Our animal data also demonstrate an increasing T2 value with increasing stage of liver fibrosis. The choice of the DEN model could be criticized as it is not an established model of liver fibrosis, but it does progress through varying histologically identical phases of liver fibrosis prior to eventual HCC, a pattern that closely mimics hepatitis C and is the most relevant in the patient population studied. This sequential progression of liver fibrosis is not found in many animal models. Traditionally, DEN is administered once at a very high-dose at a young age when hepatocytes are still proliferating as an “initiation” event (46). Phenobarbital or thioacetamide are then given as “promotion”. In this traditional initiation/promotion model, the DEN damaged hepatocytes will turn into HCCs months later in an otherwise normal liver (46). We gave DEN repeatedly at a low-dose with no promotion. In this model, HCCs arise from dysplastic nodules in cirrhotic livers—thus our model more closely represents human disease (33,47). Detailed histologic examination of these rats at this time-point did not demonstrate any evidence of HCC.
The DEN-treated rats were an excellent model of chronic liver disease and the 1 week wash-out period chosen allowed for amelioration of the acute inflammation associated with the genotoxic agents. Although our model did not have examples of each of the six Ishak stages of liver fibrosis, the histologic scoring of the PBS rats corresponded to a fibrosis stage of 0, and the rats treated with 4 weeks of DEN corresponded to a liver fibrosis stage of 3–4, and lastly those rats treated with 8 weeks of DEN, corresponded to a liver fibrosis stage of 6. Applying statistical tests to the T2 data, demonstrated statistically significant differences amongst all groups tested (P<0.001), with small variance. The reduced variance in these data may represent a more homogeneous liver fibrosis, or perhaps, a decreased variance with a 16 point fit of the T2.
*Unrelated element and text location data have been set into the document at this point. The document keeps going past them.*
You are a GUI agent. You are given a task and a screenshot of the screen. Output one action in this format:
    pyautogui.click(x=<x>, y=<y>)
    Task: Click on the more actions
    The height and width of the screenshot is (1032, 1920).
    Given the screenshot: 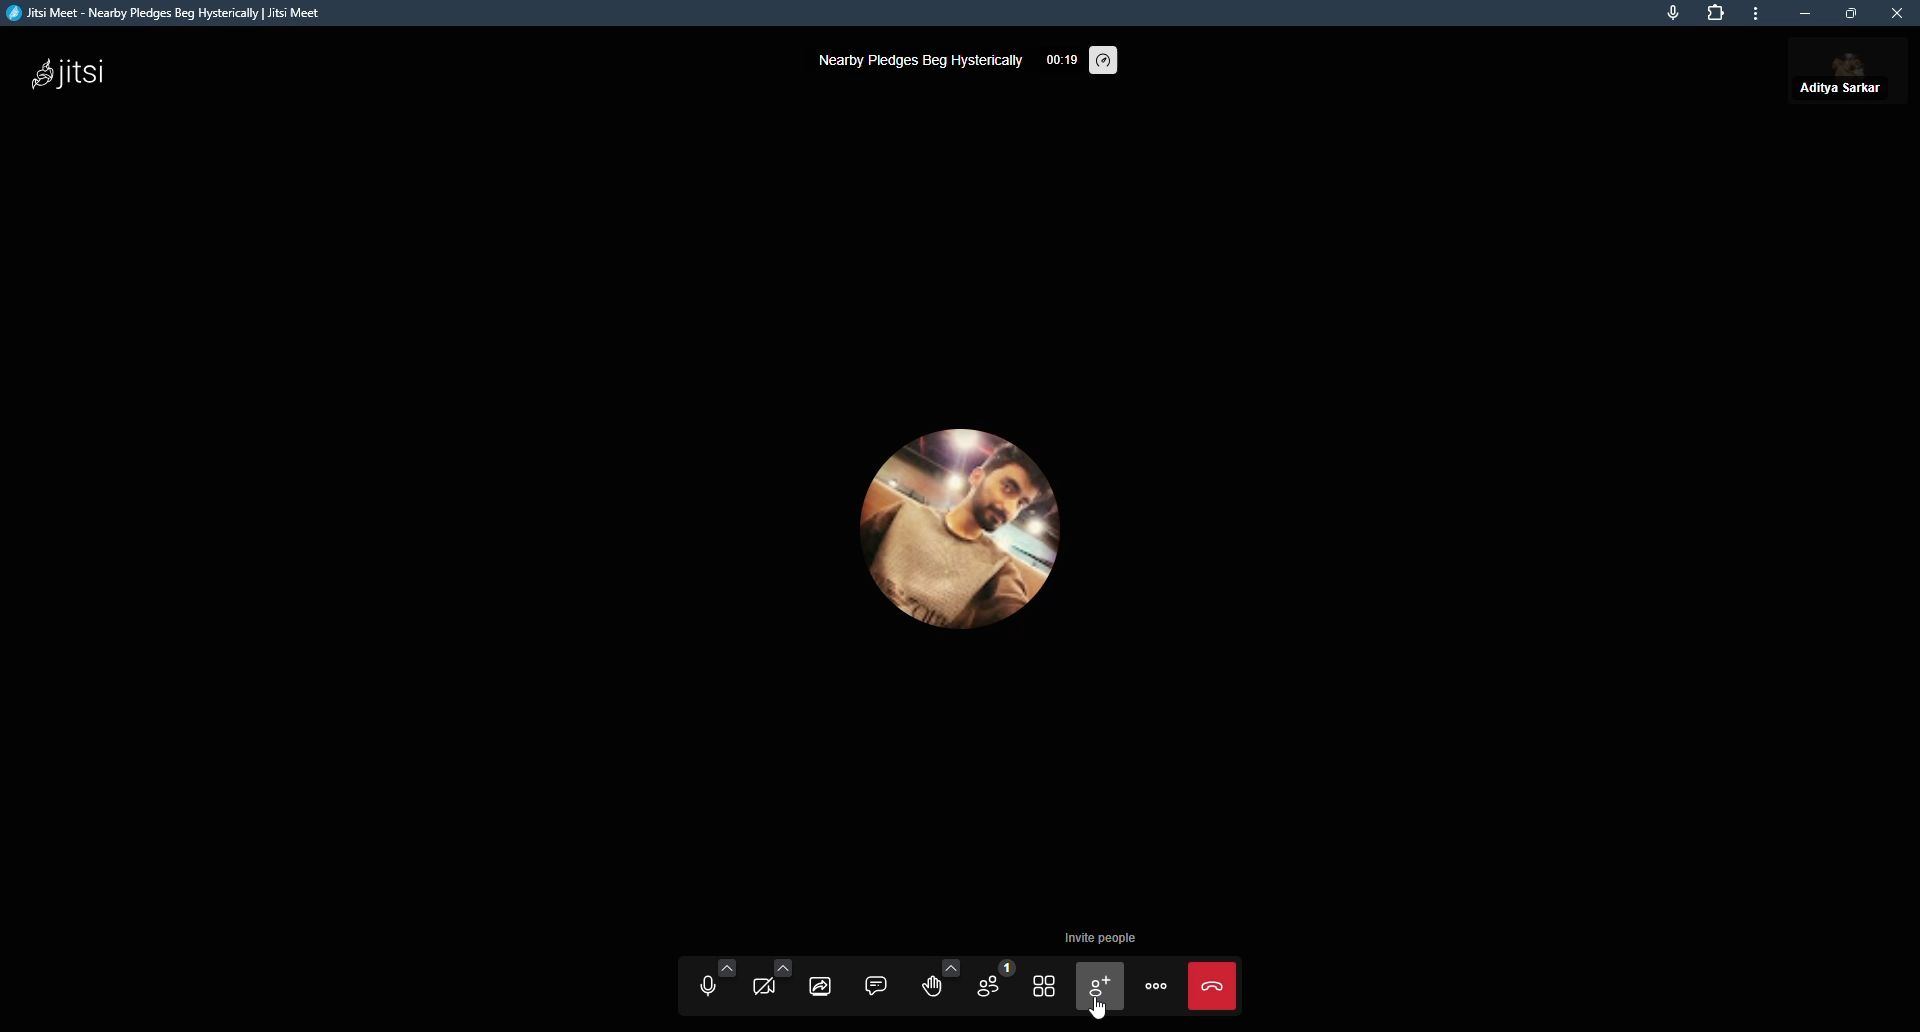 What is the action you would take?
    pyautogui.click(x=1158, y=989)
    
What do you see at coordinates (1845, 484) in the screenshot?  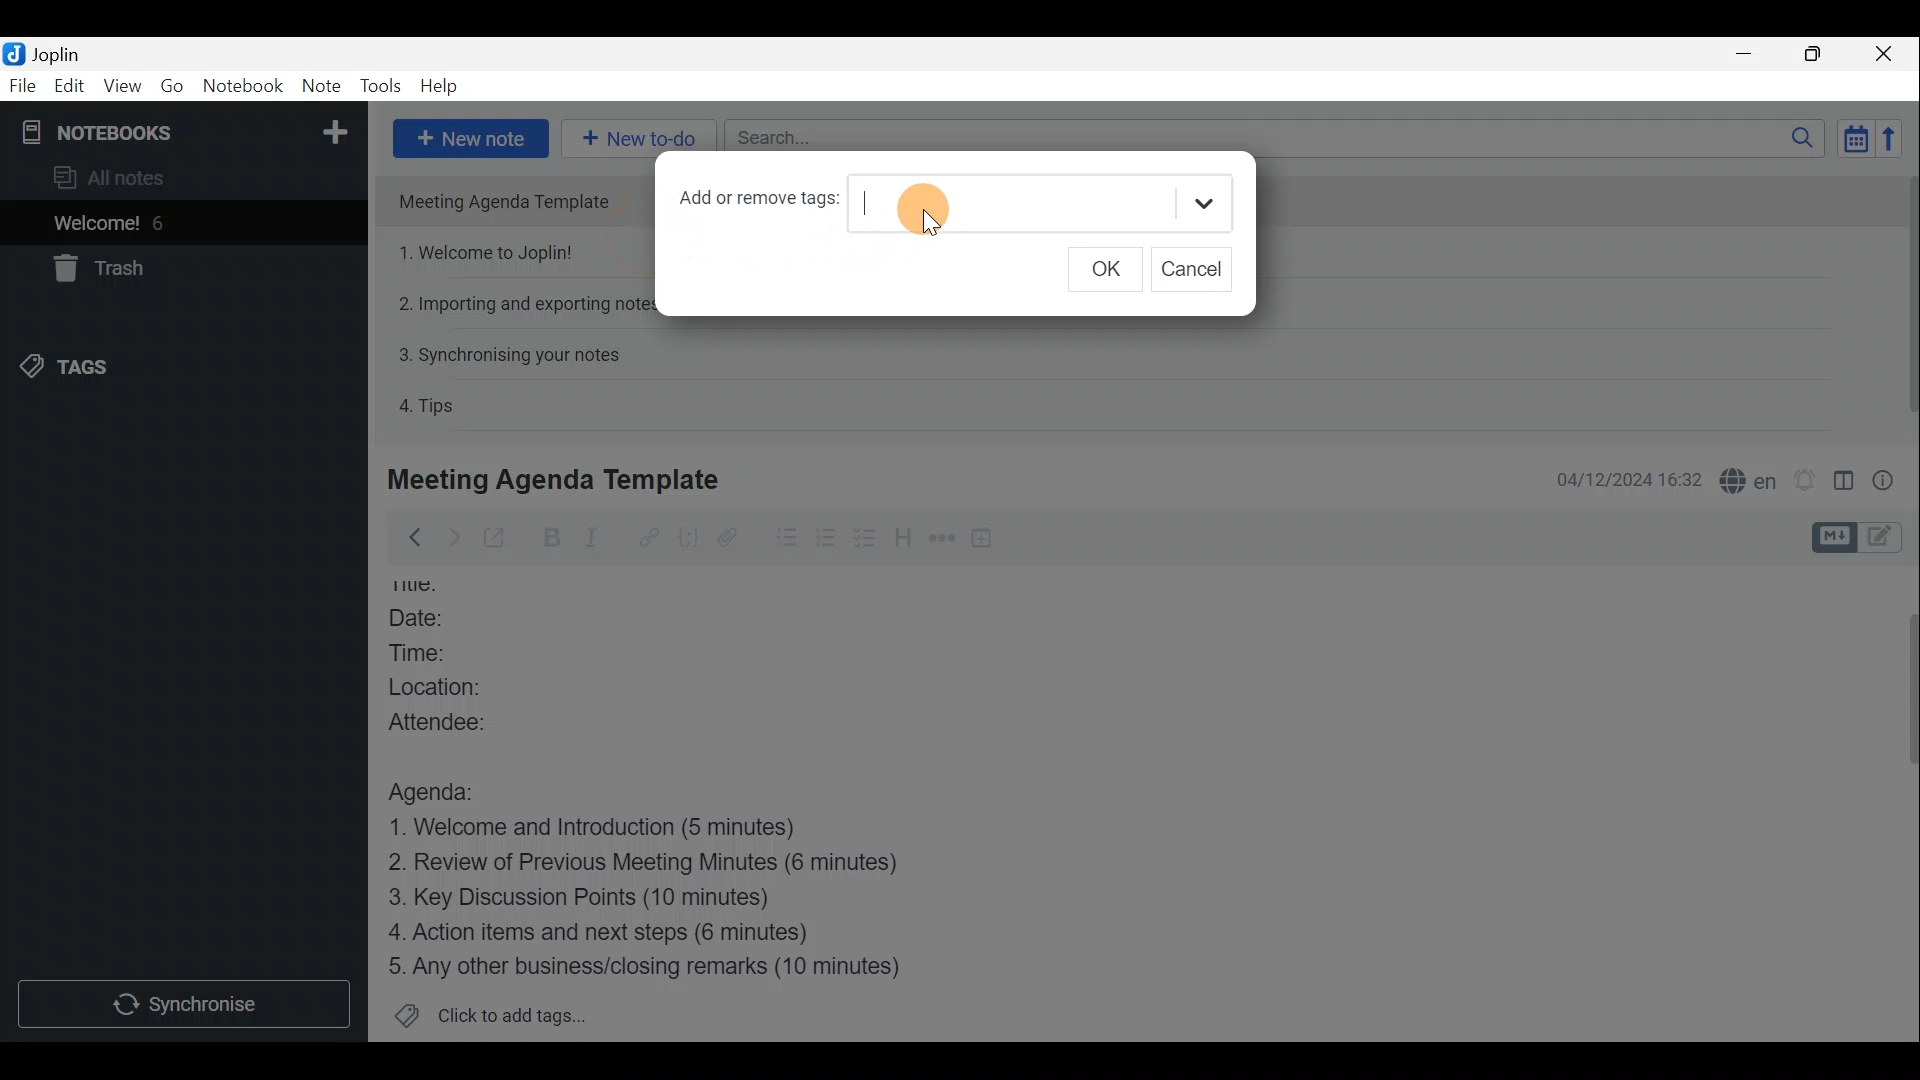 I see `Toggle editor layout` at bounding box center [1845, 484].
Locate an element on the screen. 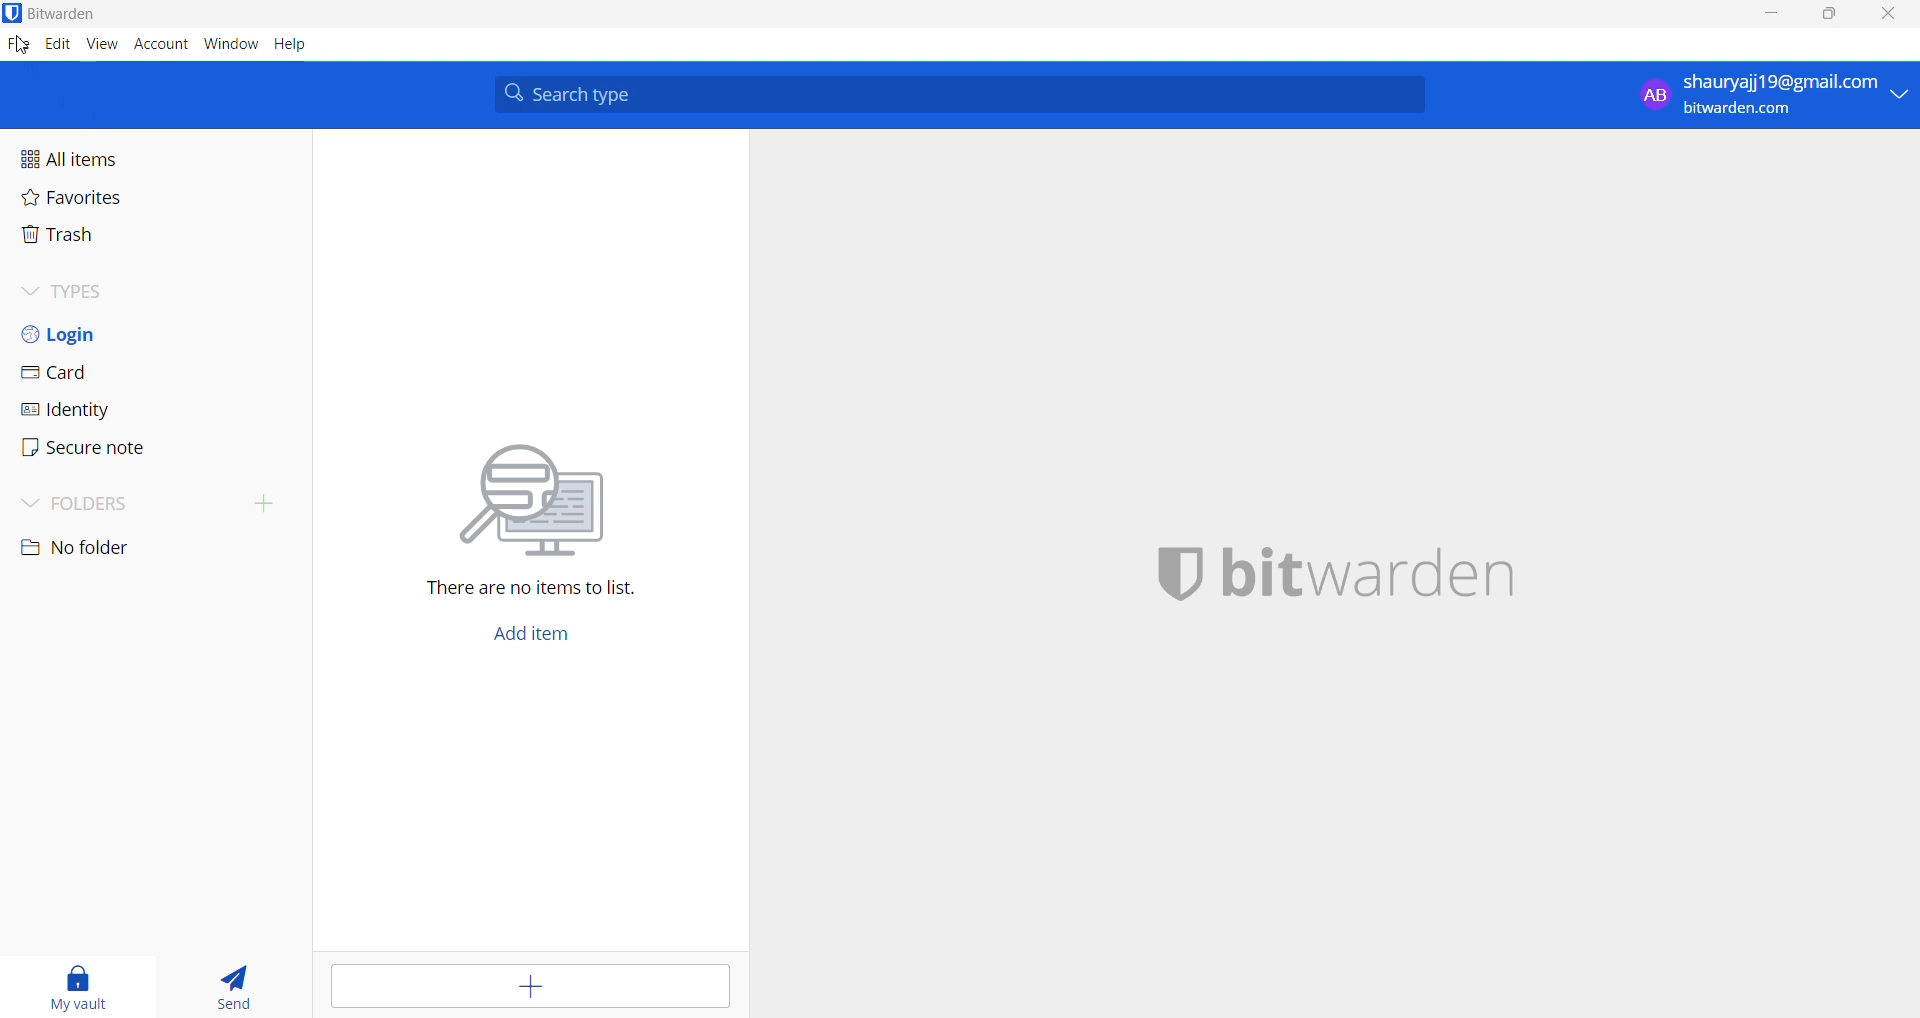  folders is located at coordinates (157, 503).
In summary, our results corroborate the existence of a MRI-quantifiable difference that can be measured in patients with varying degrees of liver fibrosis. The T2 relaxation parameter can be quantified using a simple dual echo turbo-spin echo technique, and can potentially separate patients with mild from patients with severe liver fibrosis, which implies that T2 may be a contributory measure amongst other imaging biomarkers of liver fibrosis. We propose that this study warrants further examination of this biomarker in a prospective trial comparing T2 to other more established, robust surrogate markers of fibrosis, or as part of a multiparametric approach to the study of liver fibrosis in humans.
Conflicts of Interest: The authors have no conflicts of interest to declare.